[Records for locating words and elements]

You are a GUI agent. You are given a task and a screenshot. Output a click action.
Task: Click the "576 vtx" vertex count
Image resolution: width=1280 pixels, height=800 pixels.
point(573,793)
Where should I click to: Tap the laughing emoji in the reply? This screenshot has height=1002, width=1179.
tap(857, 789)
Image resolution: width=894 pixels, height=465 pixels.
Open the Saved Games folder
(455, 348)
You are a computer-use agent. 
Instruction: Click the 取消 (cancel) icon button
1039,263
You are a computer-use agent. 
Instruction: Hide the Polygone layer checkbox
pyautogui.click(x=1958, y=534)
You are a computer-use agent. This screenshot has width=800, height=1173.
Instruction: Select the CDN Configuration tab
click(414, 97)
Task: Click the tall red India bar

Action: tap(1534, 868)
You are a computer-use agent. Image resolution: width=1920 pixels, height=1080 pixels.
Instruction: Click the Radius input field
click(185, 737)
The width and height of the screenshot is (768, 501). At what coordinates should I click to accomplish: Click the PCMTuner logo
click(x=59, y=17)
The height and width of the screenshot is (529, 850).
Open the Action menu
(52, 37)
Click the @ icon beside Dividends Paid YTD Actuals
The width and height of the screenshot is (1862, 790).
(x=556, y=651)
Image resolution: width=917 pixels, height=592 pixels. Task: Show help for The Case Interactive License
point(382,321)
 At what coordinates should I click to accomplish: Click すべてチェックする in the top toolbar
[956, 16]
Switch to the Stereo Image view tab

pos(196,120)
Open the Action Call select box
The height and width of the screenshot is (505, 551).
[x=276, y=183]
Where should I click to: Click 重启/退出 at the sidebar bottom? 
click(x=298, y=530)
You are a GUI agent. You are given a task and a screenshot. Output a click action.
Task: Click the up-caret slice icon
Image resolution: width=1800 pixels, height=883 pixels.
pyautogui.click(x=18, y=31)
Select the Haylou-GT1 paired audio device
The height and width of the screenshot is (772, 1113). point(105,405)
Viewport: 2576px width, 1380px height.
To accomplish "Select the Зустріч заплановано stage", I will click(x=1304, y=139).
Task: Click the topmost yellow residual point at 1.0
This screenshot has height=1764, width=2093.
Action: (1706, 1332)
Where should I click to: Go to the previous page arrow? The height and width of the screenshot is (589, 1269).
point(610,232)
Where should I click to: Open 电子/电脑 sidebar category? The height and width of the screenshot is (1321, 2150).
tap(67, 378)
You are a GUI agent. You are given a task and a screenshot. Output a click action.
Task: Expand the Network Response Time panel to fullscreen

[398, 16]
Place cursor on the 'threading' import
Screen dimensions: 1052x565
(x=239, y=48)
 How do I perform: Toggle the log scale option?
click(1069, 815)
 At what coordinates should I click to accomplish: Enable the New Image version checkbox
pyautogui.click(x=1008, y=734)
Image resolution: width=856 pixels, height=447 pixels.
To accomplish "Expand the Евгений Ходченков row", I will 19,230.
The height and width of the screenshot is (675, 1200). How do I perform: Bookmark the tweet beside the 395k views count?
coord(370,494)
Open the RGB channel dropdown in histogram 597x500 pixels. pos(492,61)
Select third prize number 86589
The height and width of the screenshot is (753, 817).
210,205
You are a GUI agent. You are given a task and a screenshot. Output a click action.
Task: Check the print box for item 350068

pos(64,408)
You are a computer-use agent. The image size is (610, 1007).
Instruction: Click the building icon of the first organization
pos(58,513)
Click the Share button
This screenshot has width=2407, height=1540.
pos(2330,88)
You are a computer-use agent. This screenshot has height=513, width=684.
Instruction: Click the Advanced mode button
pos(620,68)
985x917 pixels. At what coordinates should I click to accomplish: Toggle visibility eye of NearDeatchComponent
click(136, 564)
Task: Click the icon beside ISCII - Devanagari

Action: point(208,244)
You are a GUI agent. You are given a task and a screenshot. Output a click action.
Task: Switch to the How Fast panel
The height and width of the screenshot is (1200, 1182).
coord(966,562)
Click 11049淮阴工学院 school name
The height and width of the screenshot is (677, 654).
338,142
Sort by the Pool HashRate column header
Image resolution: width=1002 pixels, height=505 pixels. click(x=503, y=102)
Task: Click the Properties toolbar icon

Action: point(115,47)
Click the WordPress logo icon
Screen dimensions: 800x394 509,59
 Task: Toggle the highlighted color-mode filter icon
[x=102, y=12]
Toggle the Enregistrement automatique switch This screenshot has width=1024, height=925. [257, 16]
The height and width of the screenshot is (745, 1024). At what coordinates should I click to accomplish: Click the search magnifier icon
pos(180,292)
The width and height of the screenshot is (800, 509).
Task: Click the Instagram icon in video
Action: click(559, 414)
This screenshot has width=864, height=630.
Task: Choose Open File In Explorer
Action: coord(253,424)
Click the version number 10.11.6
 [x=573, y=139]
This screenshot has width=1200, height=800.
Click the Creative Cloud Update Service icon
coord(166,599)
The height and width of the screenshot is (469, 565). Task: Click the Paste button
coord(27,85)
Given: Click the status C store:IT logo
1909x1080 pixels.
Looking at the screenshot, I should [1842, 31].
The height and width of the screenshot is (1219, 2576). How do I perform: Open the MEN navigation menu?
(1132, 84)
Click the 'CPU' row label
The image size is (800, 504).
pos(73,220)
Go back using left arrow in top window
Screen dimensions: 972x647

**WHAT YOU HAVE TO DO:** Rewrite all of the records above, changing every "computer-use agent" to "desktop assistant" and leaving everything else as it is.

**CORRECT RESPONSE:**
You are a GUI agent. You are given a task and a screenshot. Output a click action.
Task: Click the "576 vtx" vertex count
Image resolution: width=1280 pixels, height=800 pixels.
point(573,793)
Where should I click to: Tap the laughing emoji in the reply? This screenshot has height=1002, width=1179.
tap(857, 789)
Image resolution: width=894 pixels, height=465 pixels.
Open the Saved Games folder
(455, 348)
You are a desktop assistant. 
Instruction: Click the 取消 (cancel) icon button
1039,263
You are a desktop assistant. 
Instruction: Hide the Polygone layer checkbox
pyautogui.click(x=1958, y=534)
You are a desktop assistant. This screenshot has width=800, height=1173.
Instruction: Select the CDN Configuration tab
click(414, 97)
Task: Click the tall red India bar

Action: tap(1534, 868)
You are a desktop assistant. Image resolution: width=1920 pixels, height=1080 pixels.
Instruction: Click the Radius input field
click(185, 737)
The width and height of the screenshot is (768, 501). At what coordinates should I click to accomplish: Click the PCMTuner logo
click(x=59, y=17)
The height and width of the screenshot is (529, 850).
Open the Action menu
(52, 37)
Click the @ icon beside Dividends Paid YTD Actuals
The width and height of the screenshot is (1862, 790).
(x=556, y=651)
Image resolution: width=917 pixels, height=592 pixels. Task: Show help for The Case Interactive License
point(382,321)
 At what coordinates should I click to accomplish: Click すべてチェックする in the top toolbar
[956, 16]
Switch to the Stereo Image view tab

pos(196,120)
Open the Action Call select box
The height and width of the screenshot is (505, 551).
[x=276, y=183]
Where should I click to: Click 重启/退出 at the sidebar bottom? 
click(x=298, y=530)
You are a GUI agent. You are given a task and a screenshot. Output a click action.
Task: Click the up-caret slice icon
Image resolution: width=1800 pixels, height=883 pixels.
pyautogui.click(x=18, y=31)
Select the Haylou-GT1 paired audio device
The height and width of the screenshot is (772, 1113). point(105,405)
Viewport: 2576px width, 1380px height.
To accomplish "Select the Зустріч заплановано stage", I will click(x=1304, y=139).
Task: Click the topmost yellow residual point at 1.0
This screenshot has height=1764, width=2093.
Action: (1706, 1332)
Where should I click to: Go to the previous page arrow? The height and width of the screenshot is (589, 1269).
point(610,232)
Where should I click to: Open 电子/电脑 sidebar category? The height and width of the screenshot is (1321, 2150).
tap(67, 378)
You are a GUI agent. You are given a task and a screenshot. Output a click action.
Task: Expand the Network Response Time panel to fullscreen

[398, 16]
Place cursor on the 'threading' import
Screen dimensions: 1052x565
(x=239, y=48)
 How do I perform: Toggle the log scale option?
click(1069, 815)
 At what coordinates should I click to accomplish: Enable the New Image version checkbox
pyautogui.click(x=1008, y=734)
Image resolution: width=856 pixels, height=447 pixels.
To accomplish "Expand the Евгений Ходченков row", I will 19,230.
The height and width of the screenshot is (675, 1200). How do I perform: Bookmark the tweet beside the 395k views count?
coord(370,494)
Open the RGB channel dropdown in histogram 597x500 pixels. pos(492,61)
Select third prize number 86589
The height and width of the screenshot is (753, 817).
210,205
You are a GUI agent. You are given a task and a screenshot. Output a click action.
Task: Check the print box for item 350068

pos(64,408)
You are a desktop assistant. The image size is (610, 1007).
Instruction: Click the building icon of the first organization
pos(58,513)
Click the Share button
This screenshot has width=2407, height=1540.
pos(2330,88)
You are a desktop assistant. This screenshot has height=513, width=684.
Instruction: Click the Advanced mode button
pos(620,68)
985x917 pixels. At what coordinates should I click to accomplish: Toggle visibility eye of NearDeatchComponent
click(136, 564)
Task: Click the icon beside ISCII - Devanagari

Action: point(208,244)
You are a GUI agent. You are given a task and a screenshot. Output a click action.
Task: Switch to the How Fast panel
The height and width of the screenshot is (1200, 1182).
coord(966,562)
Click 11049淮阴工学院 school name
The height and width of the screenshot is (677, 654).
338,142
Sort by the Pool HashRate column header
Image resolution: width=1002 pixels, height=505 pixels. click(x=503, y=102)
Task: Click the Properties toolbar icon

Action: point(115,47)
Click the WordPress logo icon
Screen dimensions: 800x394 509,59
 Task: Toggle the highlighted color-mode filter icon
[x=102, y=12]
Toggle the Enregistrement automatique switch This screenshot has width=1024, height=925. [257, 16]
The height and width of the screenshot is (745, 1024). At what coordinates should I click to accomplish: Click the search magnifier icon
pos(180,292)
The width and height of the screenshot is (800, 509).
Task: Click the Instagram icon in video
Action: click(559, 414)
This screenshot has width=864, height=630.
Task: Choose Open File In Explorer
Action: coord(253,424)
Click the version number 10.11.6
 [x=573, y=139]
This screenshot has width=1200, height=800.
Click the Creative Cloud Update Service icon
coord(166,599)
The height and width of the screenshot is (469, 565). Task: Click the Paste button
coord(27,85)
Given: Click the status C store:IT logo
1909x1080 pixels.
Looking at the screenshot, I should [1842, 31].
The height and width of the screenshot is (1219, 2576). How do I perform: Open the MEN navigation menu?
(1132, 84)
Click the 'CPU' row label
The image size is (800, 504).
pos(73,220)
Go back using left arrow in top window
Screen dimensions: 972x647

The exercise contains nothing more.